— START OF Material supplied —
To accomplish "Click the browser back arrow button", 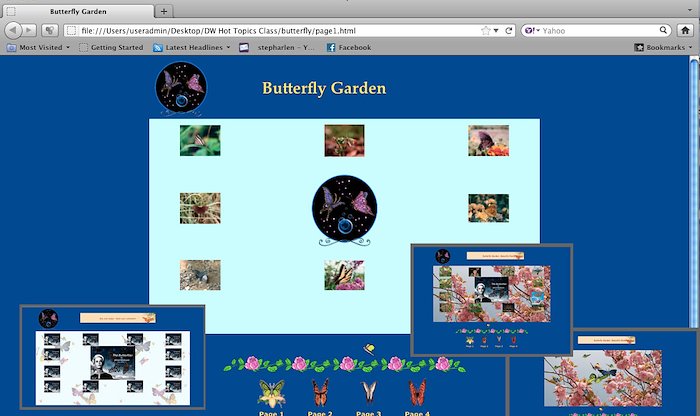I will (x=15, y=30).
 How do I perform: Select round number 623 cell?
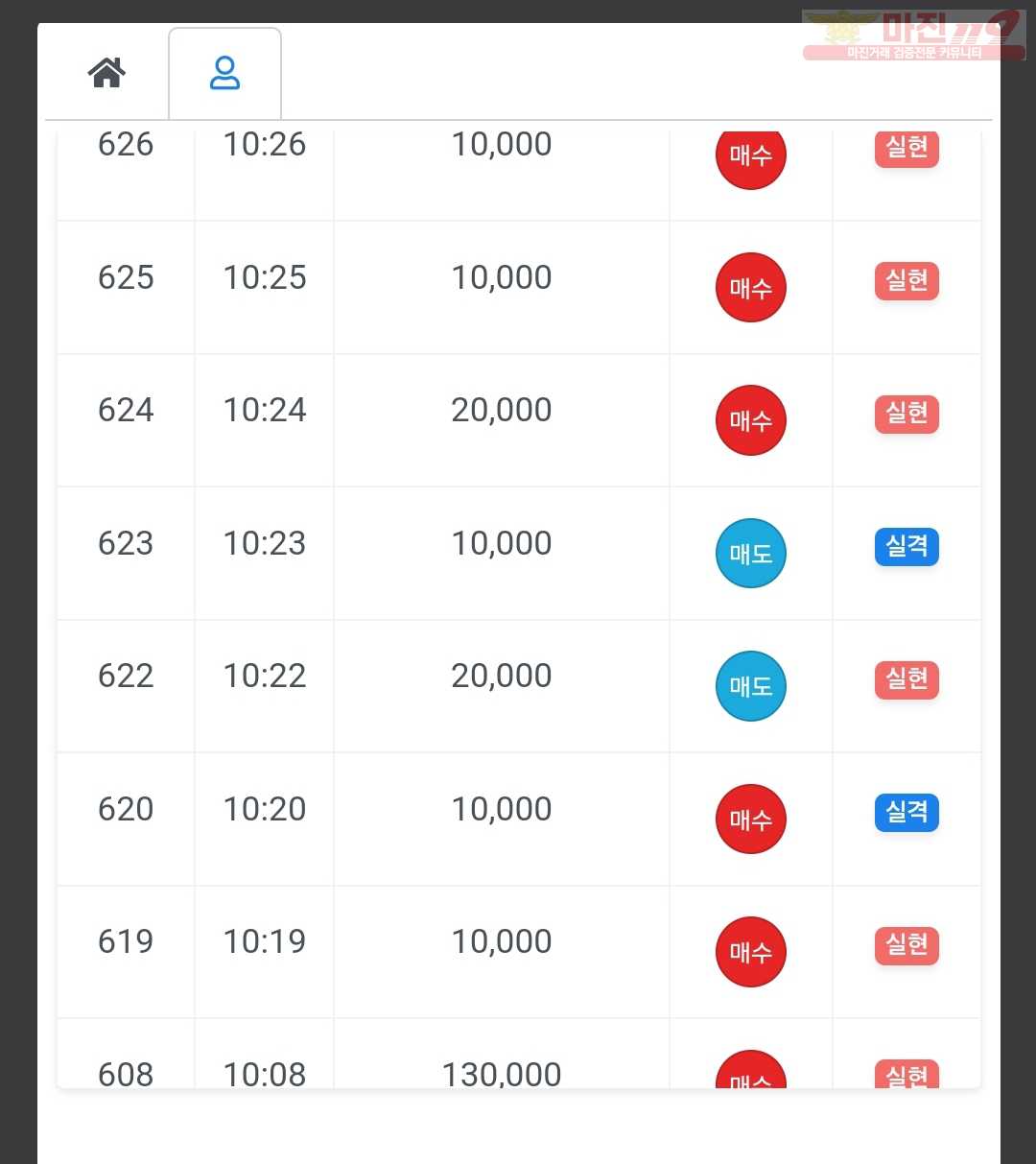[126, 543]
— END OF Material supplied —
— START OF Material supplied —
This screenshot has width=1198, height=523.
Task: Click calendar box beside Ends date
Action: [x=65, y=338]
— END OF Material supplied —
• **Written exercise**: Quote the material starting with the line that contains "This screenshot has width=1198, height=523." and going on through the line that contains "Action: [x=65, y=338]", reproducing those lines verbatim.

• **Correct response**:
This screenshot has width=1198, height=523.
Task: Click calendar box beside Ends date
Action: [x=65, y=338]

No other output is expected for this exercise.